This exercise calls for the records to be returned exactly, with images removed.

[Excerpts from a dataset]
★ ★ ★
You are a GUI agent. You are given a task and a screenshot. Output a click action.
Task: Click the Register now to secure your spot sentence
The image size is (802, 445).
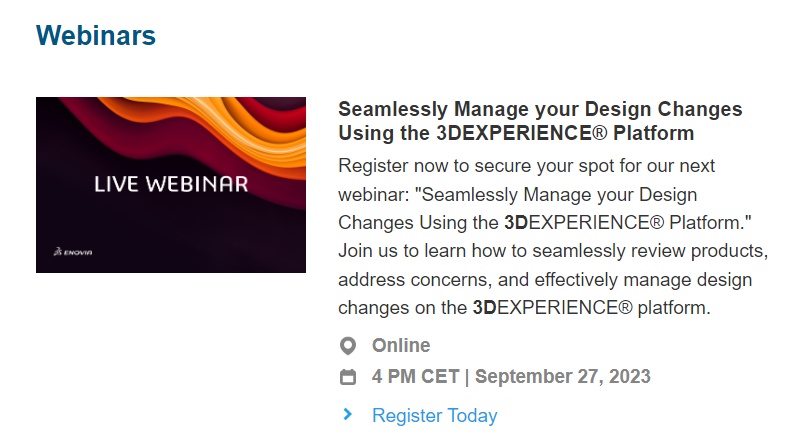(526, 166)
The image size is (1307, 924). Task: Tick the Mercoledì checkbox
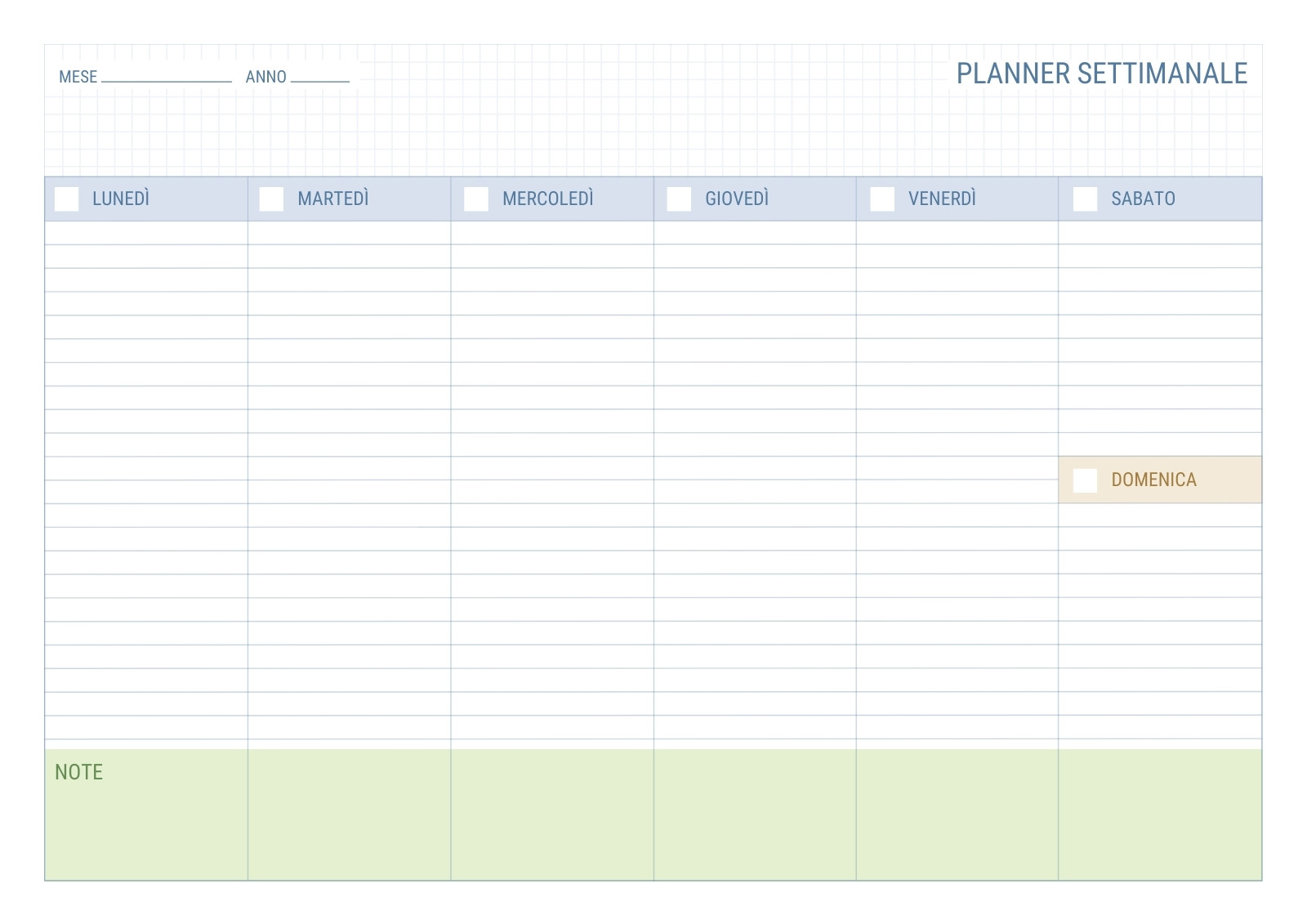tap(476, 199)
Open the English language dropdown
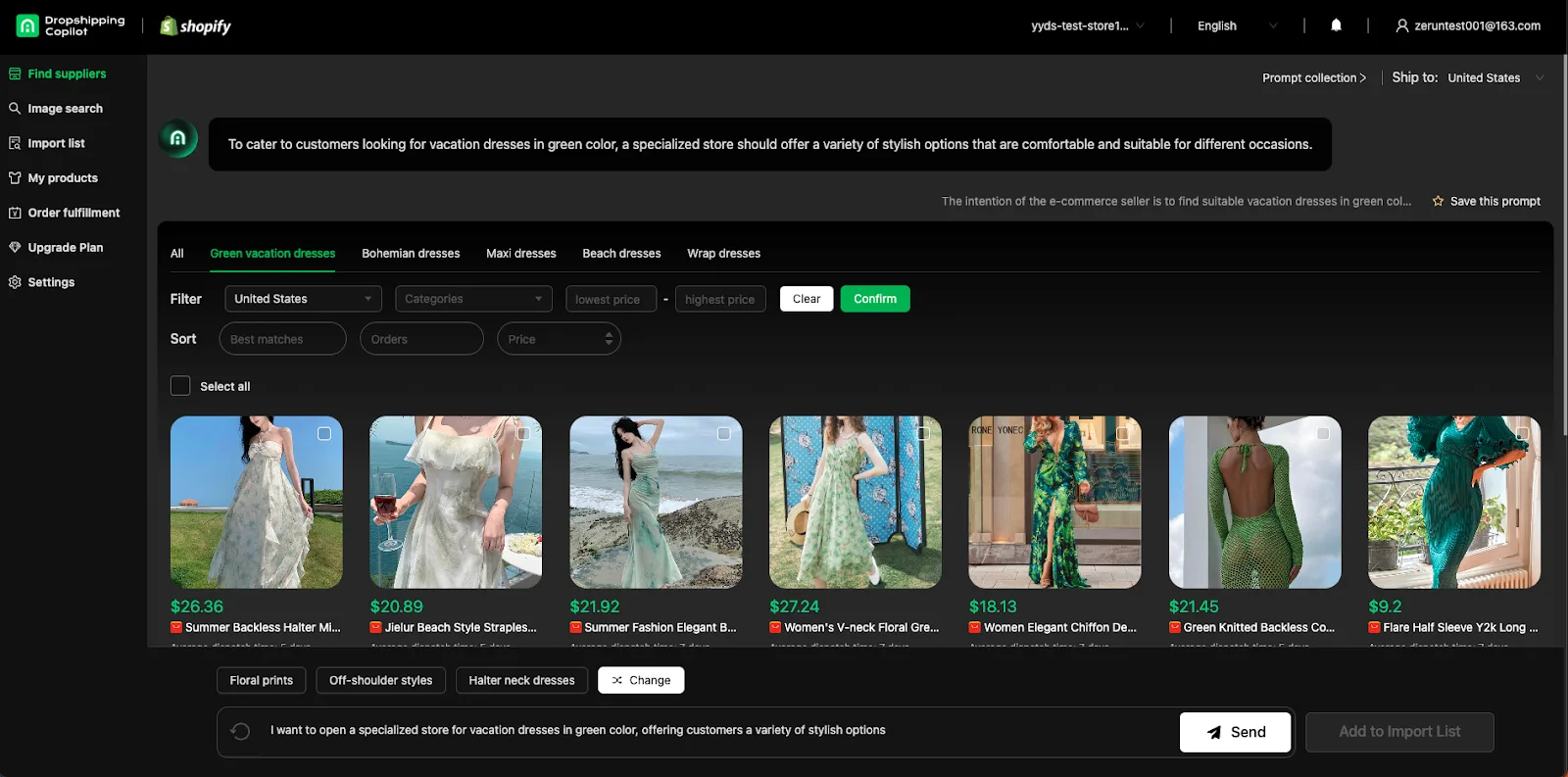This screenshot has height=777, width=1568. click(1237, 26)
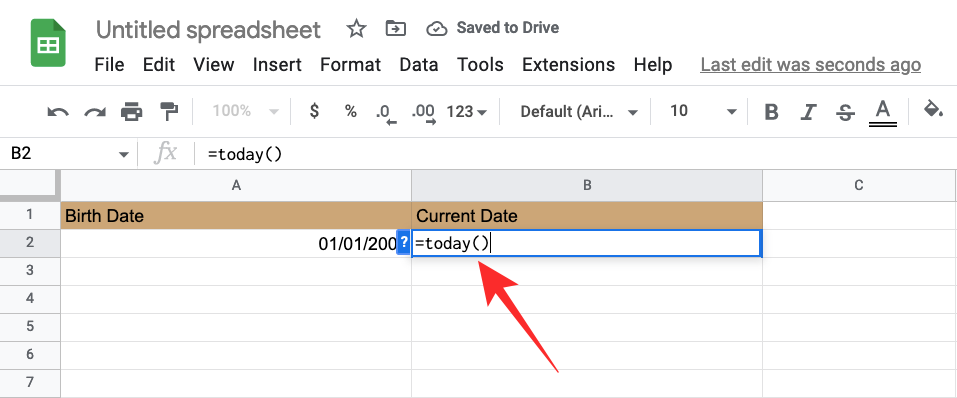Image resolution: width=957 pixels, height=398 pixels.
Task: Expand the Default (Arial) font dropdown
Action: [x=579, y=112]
★ ★ ★
[Response below]:
You are a GUI agent. You are given a task and a screenshot. Output a click action.
Task: Click the Register now to secure your spot sentence
The image size is (802, 445).
(526, 166)
The image size is (1307, 924). Task: Tick the Mercoledì checkbox
tap(476, 199)
Open the English language dropdown
This screenshot has height=777, width=1568. click(1237, 26)
Image resolution: width=957 pixels, height=398 pixels.
Task: Expand the Default (Arial) font dropdown
Action: [x=579, y=112]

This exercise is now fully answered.